Problem to work on: Nothing below is to be printed except the lines between the line holding "Tools (360, 666)" and the line holding "Office & text (382, 469)", inclusive, each exactly as it appears.

++++ Given data

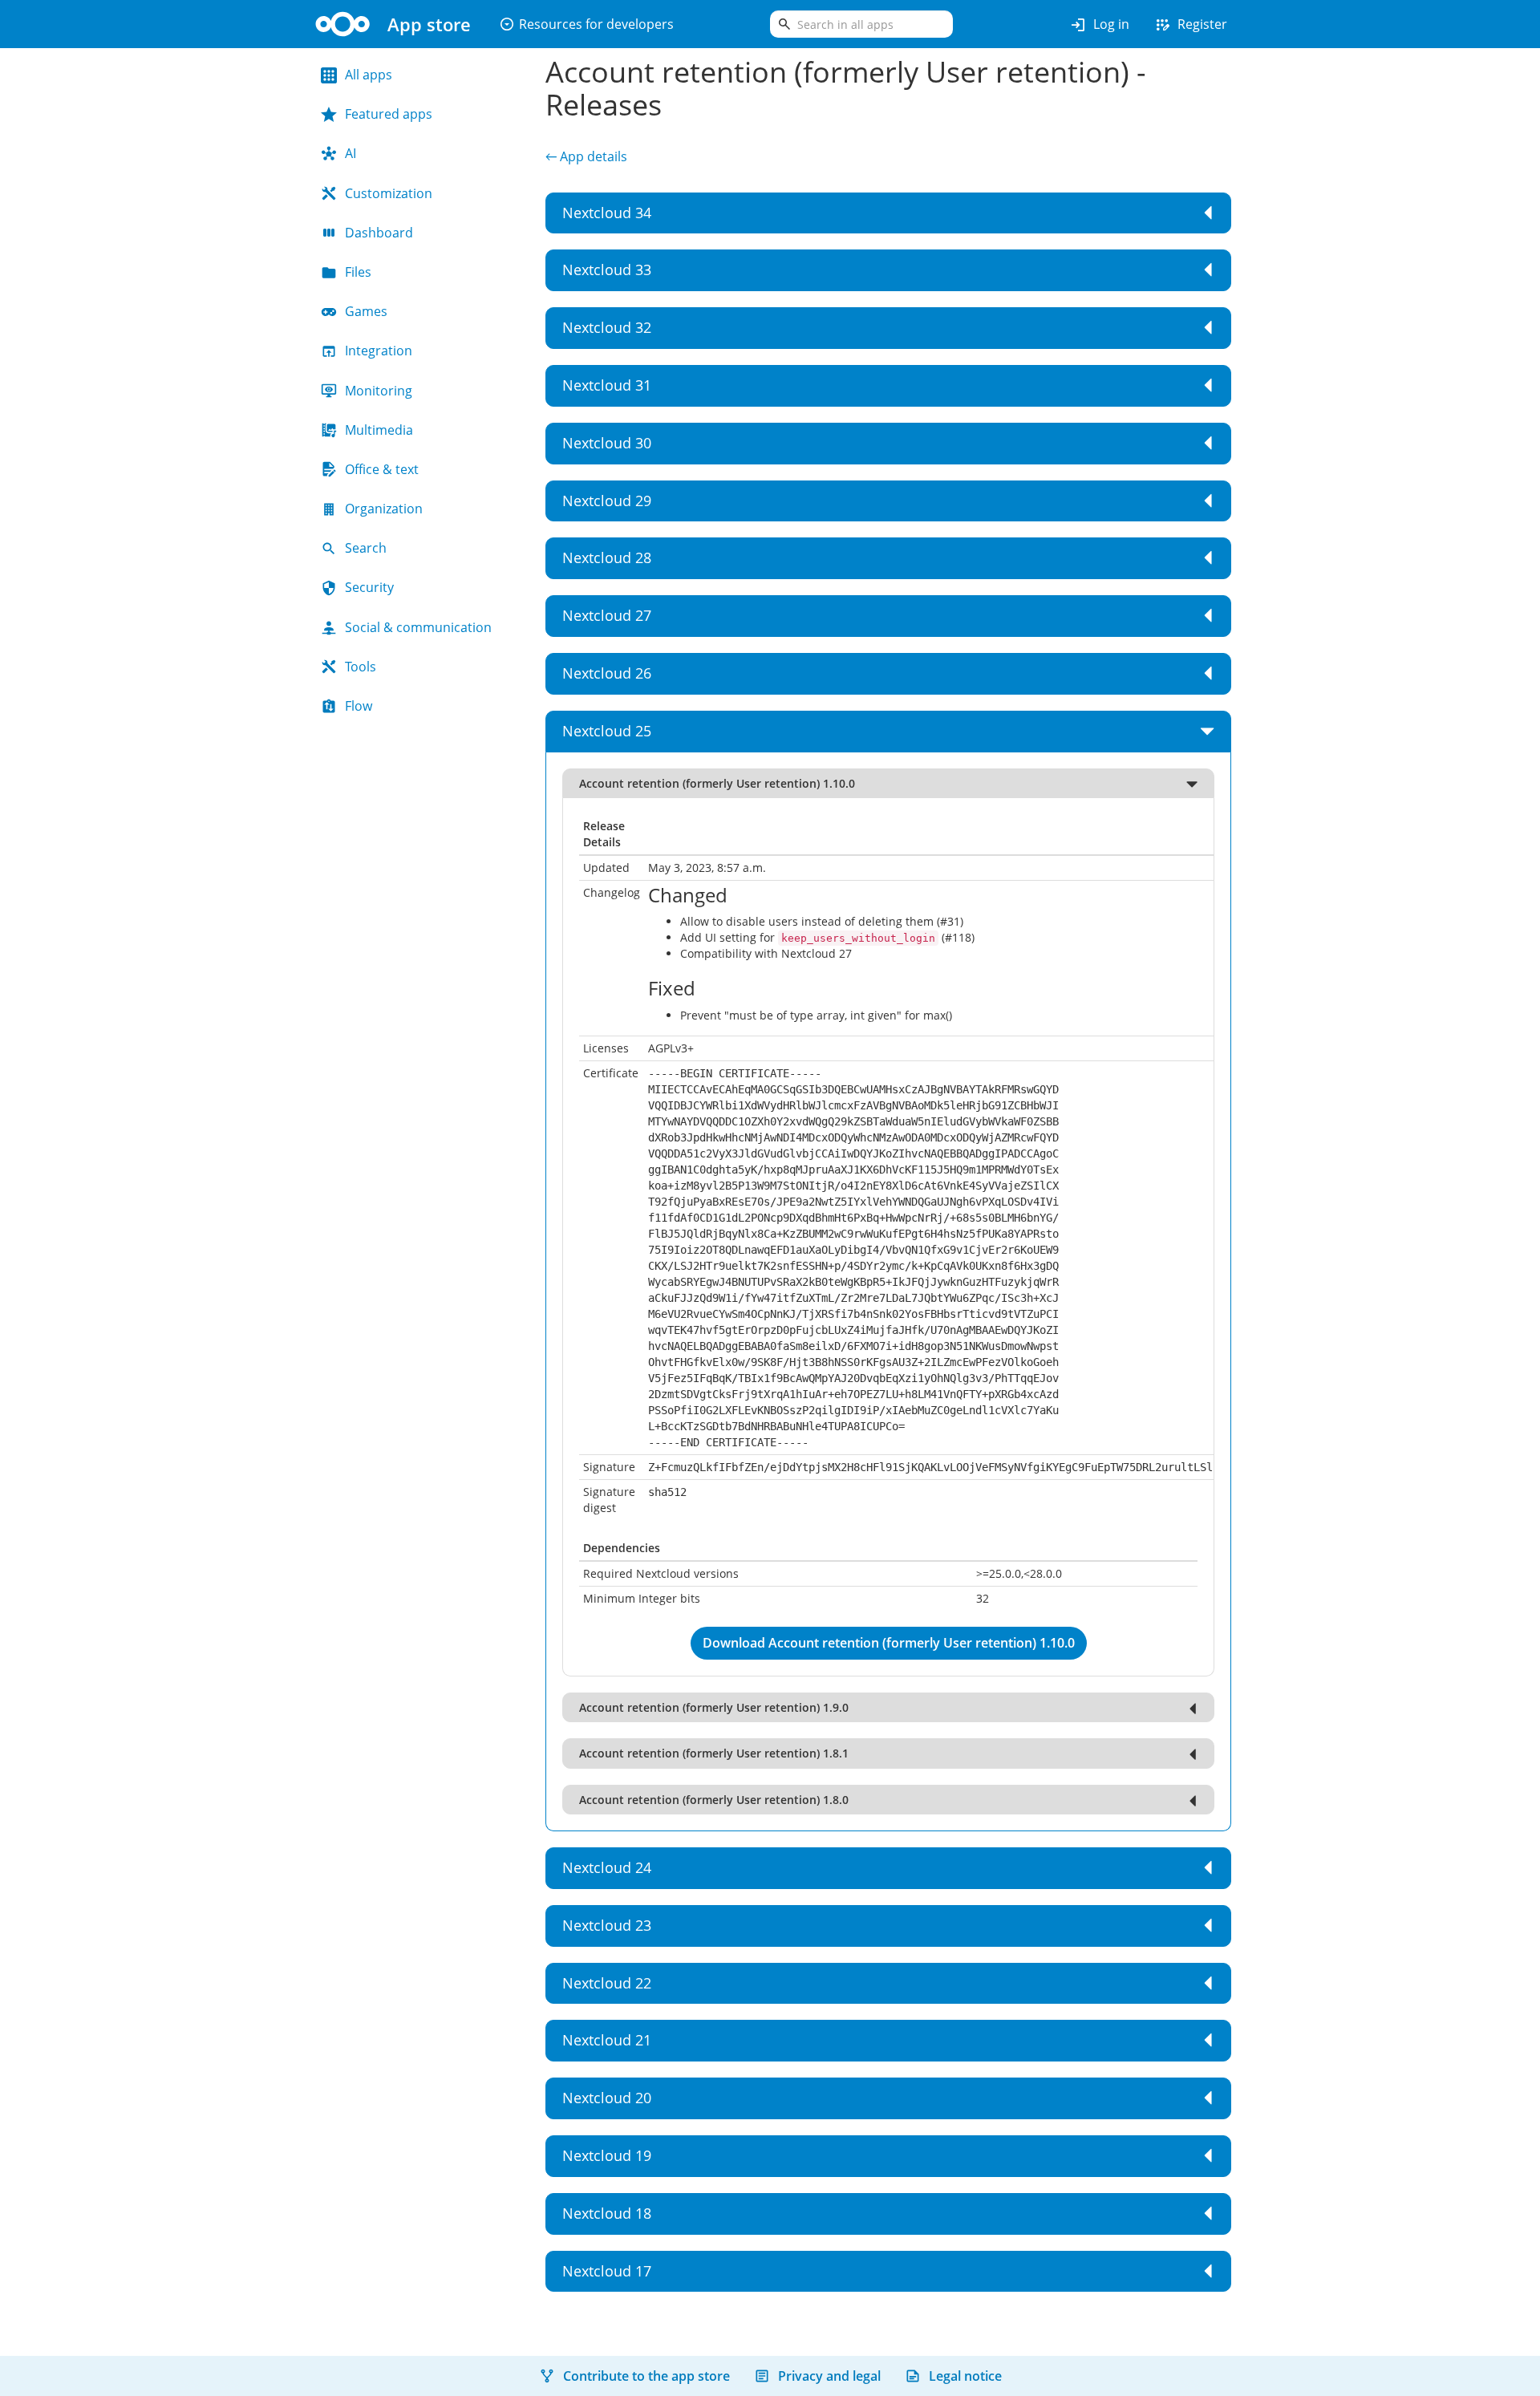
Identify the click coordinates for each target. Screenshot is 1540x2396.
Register (1190, 24)
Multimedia (379, 430)
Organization (384, 508)
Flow (358, 706)
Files (358, 272)
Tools (360, 666)
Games (366, 311)
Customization (388, 193)
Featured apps (388, 114)
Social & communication (418, 627)
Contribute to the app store (646, 2376)
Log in (1099, 24)
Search (366, 548)
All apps (368, 74)
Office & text (382, 469)
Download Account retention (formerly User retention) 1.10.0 (889, 1643)
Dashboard (379, 232)
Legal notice (965, 2376)
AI (350, 153)
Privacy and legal (829, 2376)
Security (369, 587)
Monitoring (378, 390)
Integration (378, 350)
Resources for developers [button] (586, 24)
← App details (586, 156)
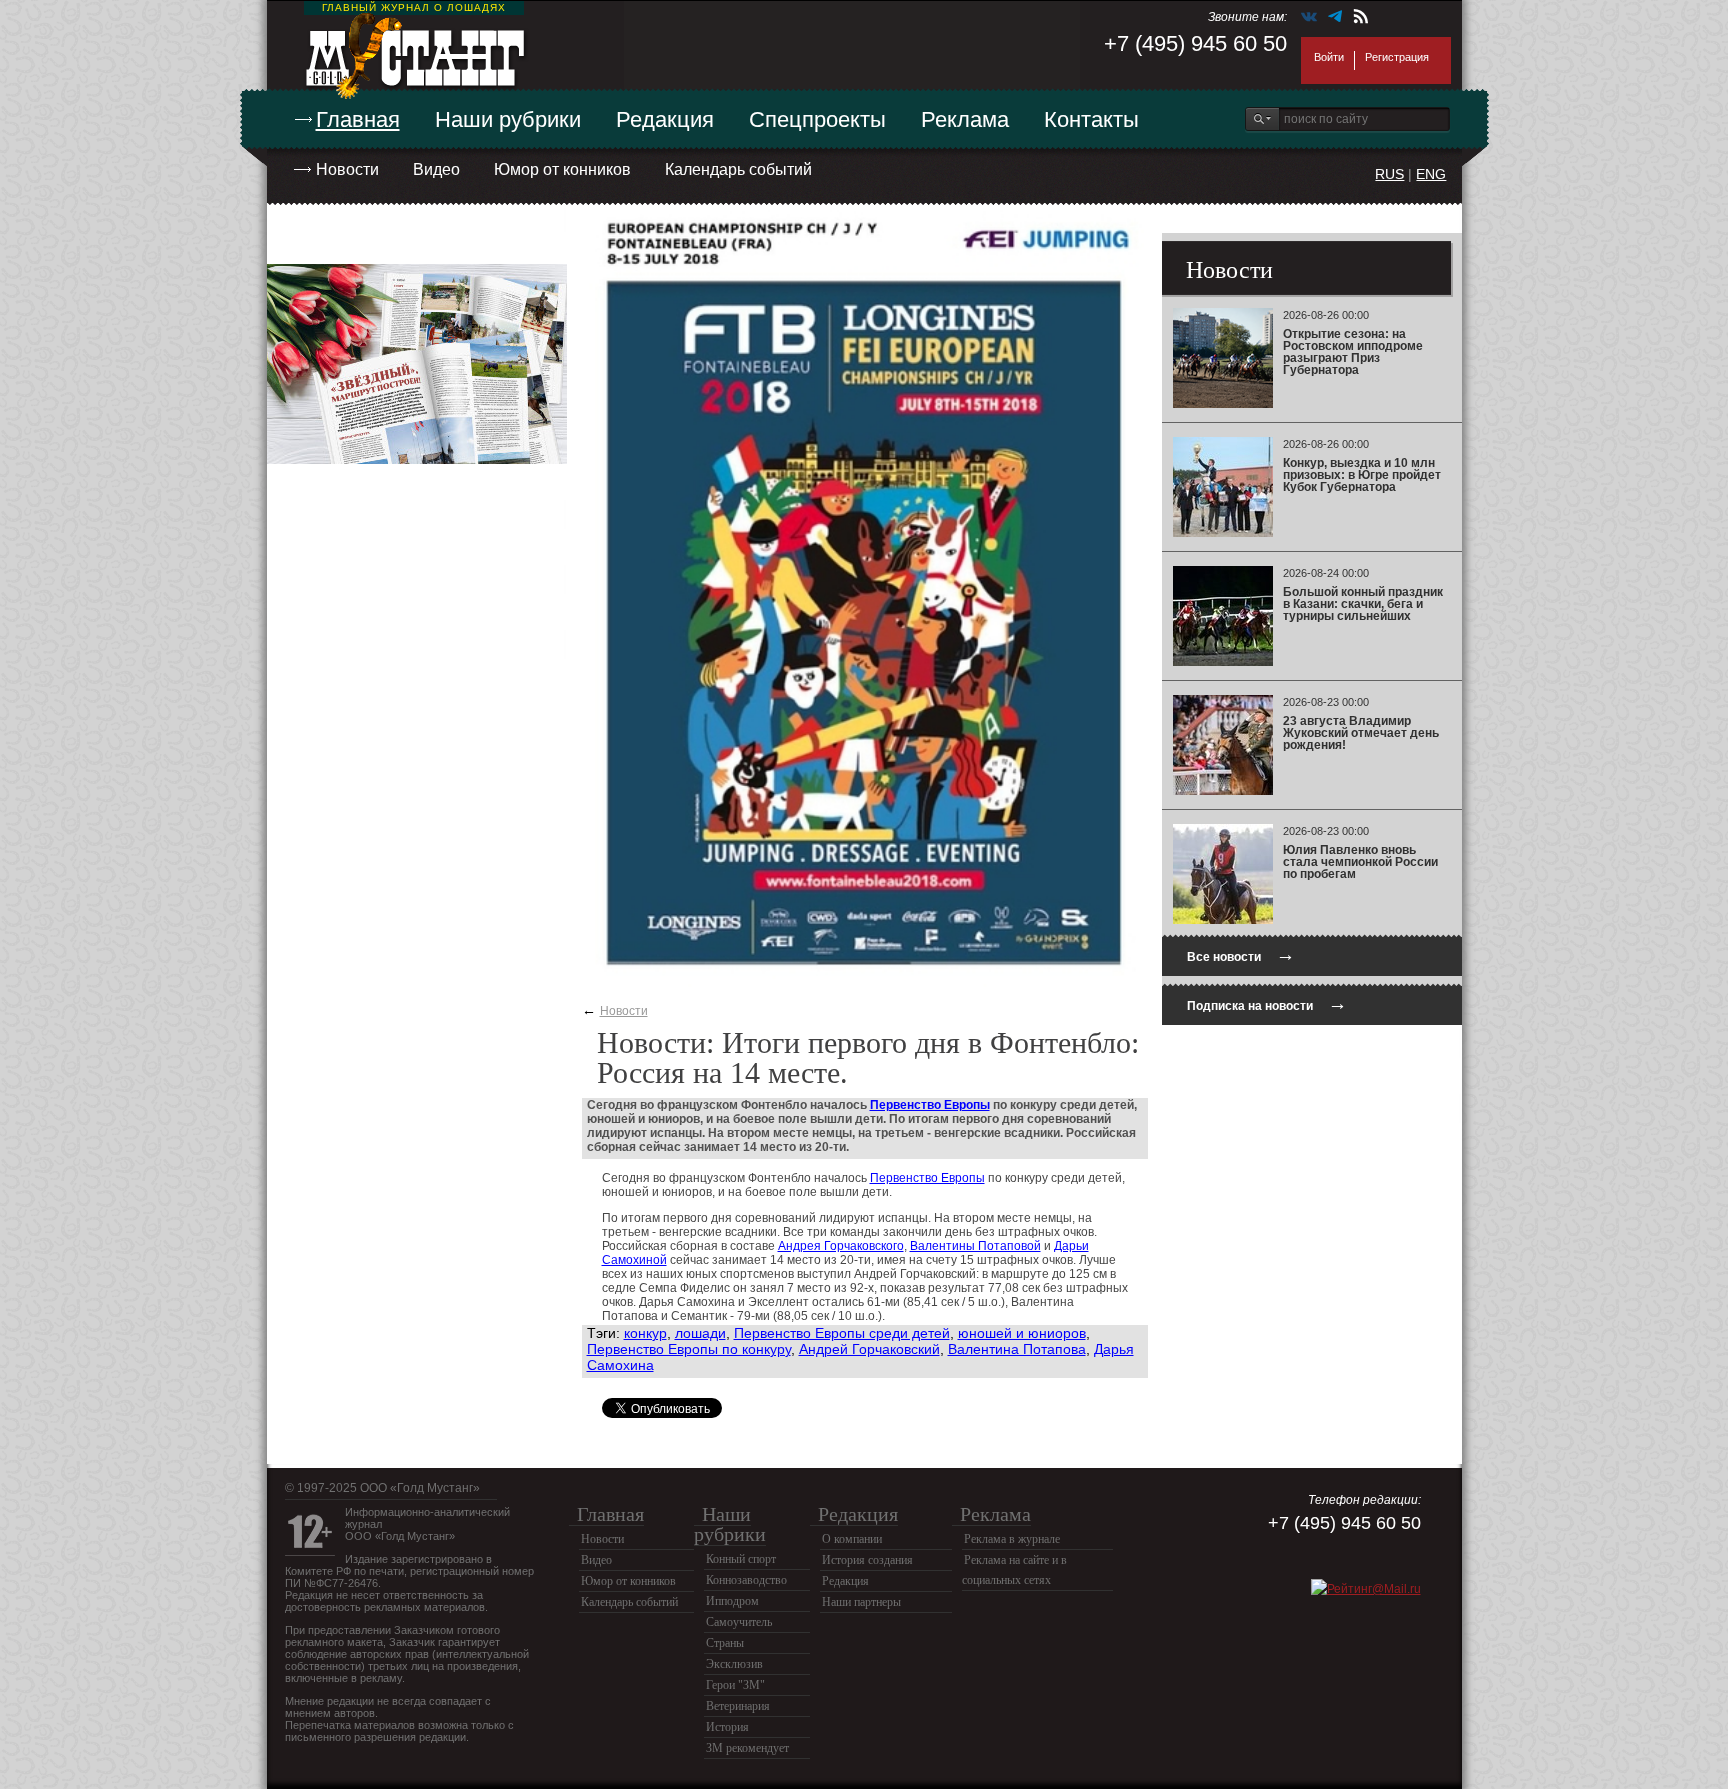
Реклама (965, 119)
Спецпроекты (817, 119)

++++++++

Answer section:
Tools (360, 666)
Games (366, 311)
Customization (388, 193)
Featured apps (388, 114)
Social & communication (418, 627)
Contribute to the app store (646, 2376)
Log in (1099, 24)
Search (366, 548)
All apps (368, 74)
Office & text (382, 469)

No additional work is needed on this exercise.